(Stored data)

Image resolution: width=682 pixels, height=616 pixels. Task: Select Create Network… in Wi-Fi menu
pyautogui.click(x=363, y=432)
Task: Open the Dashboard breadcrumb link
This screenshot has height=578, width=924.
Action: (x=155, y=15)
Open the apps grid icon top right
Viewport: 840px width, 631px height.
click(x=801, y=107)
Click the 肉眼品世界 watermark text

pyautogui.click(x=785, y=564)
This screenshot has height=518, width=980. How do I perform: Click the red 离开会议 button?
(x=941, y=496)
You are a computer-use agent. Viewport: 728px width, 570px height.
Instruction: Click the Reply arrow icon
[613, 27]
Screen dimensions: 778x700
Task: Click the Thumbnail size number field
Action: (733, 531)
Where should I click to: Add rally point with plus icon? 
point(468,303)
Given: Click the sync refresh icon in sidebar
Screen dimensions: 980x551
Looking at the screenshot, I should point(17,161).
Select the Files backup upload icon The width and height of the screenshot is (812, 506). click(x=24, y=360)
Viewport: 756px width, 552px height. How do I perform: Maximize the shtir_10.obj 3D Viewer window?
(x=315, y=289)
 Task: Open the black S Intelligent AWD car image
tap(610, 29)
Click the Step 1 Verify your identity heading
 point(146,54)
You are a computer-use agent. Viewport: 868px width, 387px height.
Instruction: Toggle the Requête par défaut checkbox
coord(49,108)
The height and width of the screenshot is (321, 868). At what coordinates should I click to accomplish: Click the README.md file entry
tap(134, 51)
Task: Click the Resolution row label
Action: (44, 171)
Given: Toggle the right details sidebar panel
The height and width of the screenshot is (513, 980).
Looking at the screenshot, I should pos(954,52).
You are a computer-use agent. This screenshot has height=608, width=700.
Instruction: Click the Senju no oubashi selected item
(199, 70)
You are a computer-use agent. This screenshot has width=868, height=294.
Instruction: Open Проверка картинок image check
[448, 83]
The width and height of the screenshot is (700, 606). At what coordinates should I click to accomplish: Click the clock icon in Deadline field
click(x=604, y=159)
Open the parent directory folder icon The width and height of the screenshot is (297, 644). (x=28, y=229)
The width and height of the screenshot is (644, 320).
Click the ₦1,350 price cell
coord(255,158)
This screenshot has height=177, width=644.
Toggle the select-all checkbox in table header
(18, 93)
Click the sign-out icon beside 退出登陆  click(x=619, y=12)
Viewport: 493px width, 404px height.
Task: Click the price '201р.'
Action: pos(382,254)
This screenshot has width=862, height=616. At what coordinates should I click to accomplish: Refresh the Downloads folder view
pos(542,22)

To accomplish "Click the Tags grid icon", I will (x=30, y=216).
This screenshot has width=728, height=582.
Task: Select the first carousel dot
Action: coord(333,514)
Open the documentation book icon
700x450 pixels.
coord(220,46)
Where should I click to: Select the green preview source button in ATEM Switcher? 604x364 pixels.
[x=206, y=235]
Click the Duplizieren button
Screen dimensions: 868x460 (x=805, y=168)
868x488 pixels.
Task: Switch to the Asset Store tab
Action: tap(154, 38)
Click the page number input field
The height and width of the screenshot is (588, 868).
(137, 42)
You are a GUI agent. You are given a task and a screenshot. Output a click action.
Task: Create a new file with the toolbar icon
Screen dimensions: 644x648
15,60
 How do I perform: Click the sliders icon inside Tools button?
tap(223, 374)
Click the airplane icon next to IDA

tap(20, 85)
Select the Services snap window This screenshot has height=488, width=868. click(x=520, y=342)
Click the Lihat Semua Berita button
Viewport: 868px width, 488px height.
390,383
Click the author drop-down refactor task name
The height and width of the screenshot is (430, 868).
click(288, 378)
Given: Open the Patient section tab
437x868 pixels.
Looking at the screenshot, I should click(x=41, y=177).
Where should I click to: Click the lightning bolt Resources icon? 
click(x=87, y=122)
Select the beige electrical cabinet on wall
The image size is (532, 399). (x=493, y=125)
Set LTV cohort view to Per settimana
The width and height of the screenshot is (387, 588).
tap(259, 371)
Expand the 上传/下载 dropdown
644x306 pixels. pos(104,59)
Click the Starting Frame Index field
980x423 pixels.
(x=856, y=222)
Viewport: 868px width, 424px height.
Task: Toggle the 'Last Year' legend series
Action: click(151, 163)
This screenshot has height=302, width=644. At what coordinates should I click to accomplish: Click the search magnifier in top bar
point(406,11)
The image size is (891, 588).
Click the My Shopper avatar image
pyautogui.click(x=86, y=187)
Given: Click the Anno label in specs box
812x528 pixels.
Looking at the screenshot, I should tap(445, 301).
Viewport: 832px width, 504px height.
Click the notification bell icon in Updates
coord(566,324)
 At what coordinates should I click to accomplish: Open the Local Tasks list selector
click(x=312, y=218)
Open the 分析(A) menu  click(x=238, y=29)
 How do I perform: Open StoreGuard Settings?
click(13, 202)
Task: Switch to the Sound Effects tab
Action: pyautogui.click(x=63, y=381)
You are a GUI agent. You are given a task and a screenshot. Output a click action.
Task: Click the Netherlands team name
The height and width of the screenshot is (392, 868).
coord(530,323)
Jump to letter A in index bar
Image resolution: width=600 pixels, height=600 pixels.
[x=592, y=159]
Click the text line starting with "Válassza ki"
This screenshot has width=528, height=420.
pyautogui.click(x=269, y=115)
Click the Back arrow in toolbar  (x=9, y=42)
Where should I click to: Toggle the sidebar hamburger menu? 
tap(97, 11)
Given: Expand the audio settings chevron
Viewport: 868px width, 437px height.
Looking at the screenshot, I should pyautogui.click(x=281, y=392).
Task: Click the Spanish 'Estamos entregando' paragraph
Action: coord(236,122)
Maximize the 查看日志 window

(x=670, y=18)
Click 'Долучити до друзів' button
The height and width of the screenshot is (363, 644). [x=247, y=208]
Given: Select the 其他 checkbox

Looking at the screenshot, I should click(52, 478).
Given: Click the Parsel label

(End Stored data)

> Work to be completed
The data above should be duplicated exactly and completely.

> Exercise response
Image resolution: width=682 pixels, height=616 pixels. Task: Select Create Network… in Wi-Fi menu
pyautogui.click(x=363, y=432)
Task: Open the Dashboard breadcrumb link
This screenshot has height=578, width=924.
Action: (x=155, y=15)
Open the apps grid icon top right
Viewport: 840px width, 631px height.
click(x=801, y=107)
Click the 肉眼品世界 watermark text

pyautogui.click(x=785, y=564)
This screenshot has height=518, width=980. How do I perform: Click the red 离开会议 button?
(x=941, y=496)
You are a computer-use agent. Viewport: 728px width, 570px height.
Instruction: Click the Reply arrow icon
[613, 27]
Screen dimensions: 778x700
Task: Click the Thumbnail size number field
Action: (733, 531)
Where should I click to: Add rally point with plus icon? 
point(468,303)
Given: Click the sync refresh icon in sidebar
Screen dimensions: 980x551
Looking at the screenshot, I should point(17,161).
Select the Files backup upload icon The width and height of the screenshot is (812, 506). click(x=24, y=360)
Viewport: 756px width, 552px height. How do I perform: Maximize the shtir_10.obj 3D Viewer window?
(x=315, y=289)
 Task: Open the black S Intelligent AWD car image
tap(610, 29)
Click the Step 1 Verify your identity heading
 point(146,54)
You are a computer-use agent. Viewport: 868px width, 387px height.
Instruction: Toggle the Requête par défaut checkbox
coord(49,108)
The height and width of the screenshot is (321, 868). At what coordinates should I click to accomplish: Click the README.md file entry
tap(134, 51)
Task: Click the Resolution row label
Action: (44, 171)
Given: Toggle the right details sidebar panel
The height and width of the screenshot is (513, 980).
Looking at the screenshot, I should pos(954,52).
You are a computer-use agent. This screenshot has height=608, width=700.
Instruction: Click the Senju no oubashi selected item
(199, 70)
You are a computer-use agent. This screenshot has width=868, height=294.
Instruction: Open Проверка картинок image check
[448, 83]
The width and height of the screenshot is (700, 606). At what coordinates should I click to accomplish: Click the clock icon in Deadline field
click(x=604, y=159)
Open the parent directory folder icon The width and height of the screenshot is (297, 644). (x=28, y=229)
The width and height of the screenshot is (644, 320).
Click the ₦1,350 price cell
coord(255,158)
This screenshot has height=177, width=644.
Toggle the select-all checkbox in table header
(18, 93)
Click the sign-out icon beside 退出登陆  click(x=619, y=12)
Viewport: 493px width, 404px height.
Task: Click the price '201р.'
Action: pos(382,254)
This screenshot has width=862, height=616. At what coordinates should I click to accomplish: Refresh the Downloads folder view
pos(542,22)

To accomplish "Click the Tags grid icon", I will (x=30, y=216).
This screenshot has width=728, height=582.
Task: Select the first carousel dot
Action: coord(333,514)
Open the documentation book icon
700x450 pixels.
coord(220,46)
Where should I click to: Select the green preview source button in ATEM Switcher? 604x364 pixels.
[x=206, y=235]
Click the Duplizieren button
Screen dimensions: 868x460 (x=805, y=168)
868x488 pixels.
Task: Switch to the Asset Store tab
Action: tap(154, 38)
Click the page number input field
The height and width of the screenshot is (588, 868).
(137, 42)
You are a GUI agent. You are given a task and a screenshot. Output a click action.
Task: Create a new file with the toolbar icon
Screen dimensions: 644x648
15,60
 How do I perform: Click the sliders icon inside Tools button?
tap(223, 374)
Click the airplane icon next to IDA

tap(20, 85)
Select the Services snap window This screenshot has height=488, width=868. click(x=520, y=342)
Click the Lihat Semua Berita button
Viewport: 868px width, 488px height.
390,383
Click the author drop-down refactor task name
The height and width of the screenshot is (430, 868).
click(288, 378)
Given: Open the Patient section tab
437x868 pixels.
Looking at the screenshot, I should click(x=41, y=177).
Where should I click to: Click the lightning bolt Resources icon? 
click(x=87, y=122)
Select the beige electrical cabinet on wall
The image size is (532, 399). (x=493, y=125)
Set LTV cohort view to Per settimana
The width and height of the screenshot is (387, 588).
tap(259, 371)
Expand the 上传/下载 dropdown
644x306 pixels. pos(104,59)
Click the Starting Frame Index field
980x423 pixels.
(x=856, y=222)
Viewport: 868px width, 424px height.
Task: Toggle the 'Last Year' legend series
Action: click(151, 163)
This screenshot has height=302, width=644. At what coordinates should I click to accomplish: Click the search magnifier in top bar
point(406,11)
The image size is (891, 588).
Click the My Shopper avatar image
pyautogui.click(x=86, y=187)
Given: Click the Anno label in specs box
812x528 pixels.
Looking at the screenshot, I should tap(445, 301).
Viewport: 832px width, 504px height.
Click the notification bell icon in Updates
coord(566,324)
 At what coordinates should I click to accomplish: Open the Local Tasks list selector
click(x=312, y=218)
Open the 分析(A) menu  click(x=238, y=29)
 How do I perform: Open StoreGuard Settings?
click(13, 202)
Task: Switch to the Sound Effects tab
Action: pyautogui.click(x=63, y=381)
You are a GUI agent. You are given a task and a screenshot. Output a click action.
Task: Click the Netherlands team name
The height and width of the screenshot is (392, 868).
coord(530,323)
Jump to letter A in index bar
Image resolution: width=600 pixels, height=600 pixels.
[x=592, y=159]
Click the text line starting with "Válassza ki"
This screenshot has width=528, height=420.
pyautogui.click(x=269, y=115)
Click the Back arrow in toolbar  (x=9, y=42)
Where should I click to: Toggle the sidebar hamburger menu? 
tap(97, 11)
Given: Expand the audio settings chevron
Viewport: 868px width, 437px height.
Looking at the screenshot, I should pyautogui.click(x=281, y=392).
Task: Click the Spanish 'Estamos entregando' paragraph
Action: coord(236,122)
Maximize the 查看日志 window

(x=670, y=18)
Click 'Долучити до друзів' button
The height and width of the screenshot is (363, 644). [x=247, y=208]
Given: Select the 其他 checkbox

Looking at the screenshot, I should click(52, 478).
Given: Click the Parsel label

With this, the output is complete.